The Trump campaign did not immediately respond to a request for comment about his statement, nor did Clinton's.
- NYPD stop-and-frisk 'receipts' get cold reception on streets
- Department of Justice damns Baltimore police tactics in report
'We are victims'
Anger over police tactics has escalated as fatal police encounters with African-Americans, many of them unarmed, have sparked protests and unrest in communities across the country. In his appeal to African-American voters, Trump has lamented the woes of black communities and invited people who traditionally vote Democratic to take a chance on him.
- Tulsa motorist with stalled car fatally shot by police
- State of emergency declared in Charlotte after protests over shooting
But his often dire portrayals of life for African-Americans have fallen flat with some black voters.
Connie Tucker, a pastor at Father Heart Ministries in Columbus, Ohio, said she liked policies that yielded results, so if stop-and-frisk helped reduce crime, she was for it. But Tucker, who is white, said she sensed discomfort in the room at Trump's answer.
"I felt like there was a pause," she said. Geoff Betts, 38, who was also in the crowd at the town hall event and who is black, said he felt dismayed by Trump's response.

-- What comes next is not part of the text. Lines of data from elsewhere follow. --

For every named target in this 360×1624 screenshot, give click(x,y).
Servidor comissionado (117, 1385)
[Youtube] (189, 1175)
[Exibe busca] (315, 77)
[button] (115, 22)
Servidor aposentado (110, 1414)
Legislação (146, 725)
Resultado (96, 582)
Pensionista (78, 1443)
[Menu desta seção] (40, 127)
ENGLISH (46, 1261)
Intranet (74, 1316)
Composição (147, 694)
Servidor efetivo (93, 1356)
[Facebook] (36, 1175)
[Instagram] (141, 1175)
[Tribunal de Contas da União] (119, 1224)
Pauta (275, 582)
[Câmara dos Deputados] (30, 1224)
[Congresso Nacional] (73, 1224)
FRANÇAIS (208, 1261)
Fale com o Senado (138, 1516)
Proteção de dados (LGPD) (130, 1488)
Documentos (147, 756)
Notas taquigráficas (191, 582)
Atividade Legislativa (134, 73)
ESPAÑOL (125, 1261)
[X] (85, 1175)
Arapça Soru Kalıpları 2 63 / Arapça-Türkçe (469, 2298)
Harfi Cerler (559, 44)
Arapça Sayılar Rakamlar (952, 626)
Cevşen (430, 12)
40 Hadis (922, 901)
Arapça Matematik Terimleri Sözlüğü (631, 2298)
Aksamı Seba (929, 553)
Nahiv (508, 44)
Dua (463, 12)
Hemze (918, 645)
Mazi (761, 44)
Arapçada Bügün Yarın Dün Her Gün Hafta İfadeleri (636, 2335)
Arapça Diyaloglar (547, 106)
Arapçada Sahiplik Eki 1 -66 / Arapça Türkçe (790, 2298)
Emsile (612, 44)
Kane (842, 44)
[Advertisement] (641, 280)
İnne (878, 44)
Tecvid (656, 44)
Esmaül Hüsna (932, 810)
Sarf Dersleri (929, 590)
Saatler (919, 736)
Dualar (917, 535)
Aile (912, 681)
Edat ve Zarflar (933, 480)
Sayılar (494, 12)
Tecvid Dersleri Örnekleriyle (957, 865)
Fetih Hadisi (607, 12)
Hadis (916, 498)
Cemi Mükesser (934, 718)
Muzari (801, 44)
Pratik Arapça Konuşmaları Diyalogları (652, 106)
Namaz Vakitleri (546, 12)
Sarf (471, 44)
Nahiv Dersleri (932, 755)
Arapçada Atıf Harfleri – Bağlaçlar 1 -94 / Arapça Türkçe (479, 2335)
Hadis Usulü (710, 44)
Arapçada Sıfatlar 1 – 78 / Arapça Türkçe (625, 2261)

Betts, a distributor of hair products, said he was registered to vote as an independent and attended the town hall because he was curious about what Trump would say to try to win over black voters. He said he thought police unfairly discriminated against black citizens and that he opposed stop-and-frisk.
"We are victims," he said, adding he walked out of the town hall while it was still under way.
"I just couldn't take it anymore, I had to go," he said. "I don't think that Donald Trump gets it."
Expediency with Obama birthplace?
Meanwhile, Trump said in a brief interview with an Ohio television station on Wednesday he finally admitted President Barack Obama was born in the United States because he wanted to "get on with the campaign."
Trump was asked why, after years as the chief proponent of the falsehood that the president was born outside the country, he decided to announce Friday that was no longer the case.
What had changed his mind?
"Well, I just wanted to get on with, you know, we want to get on with the campaign," the GOP nominee responded.
"And a lot of people were asking me questions. And you know, we want to talk about jobs, we want to talk about the military," he added. "We want to talk about ISIS and how to get rid of ISIS. We want to really talk about bringing jobs back to this area because you've been decimated. So we really want to get just back onto the subject of jobs, military, taking care of our vets, et cetera."
Trump for five years had raised questions and insinuations about the president's birthplace and the authenticity of his birth certificate. The so-called "birther" movement helped fuel Trump's political rise, transforming him from a reality television star into a popular political figure in some Republican circles.
Clinton's campaign said in a statement that Trump's answer was proof that he had only voiced his reversal to try to change the subject.
"After spending five years championing a conspiracy theory to undermine our first African American President, Donald Trump hasn't actually changed his mind," spokesman Jesse Ferguson said in a statement. "He only gave his 36-second press statement last week to try to change the subject — and it didn't work."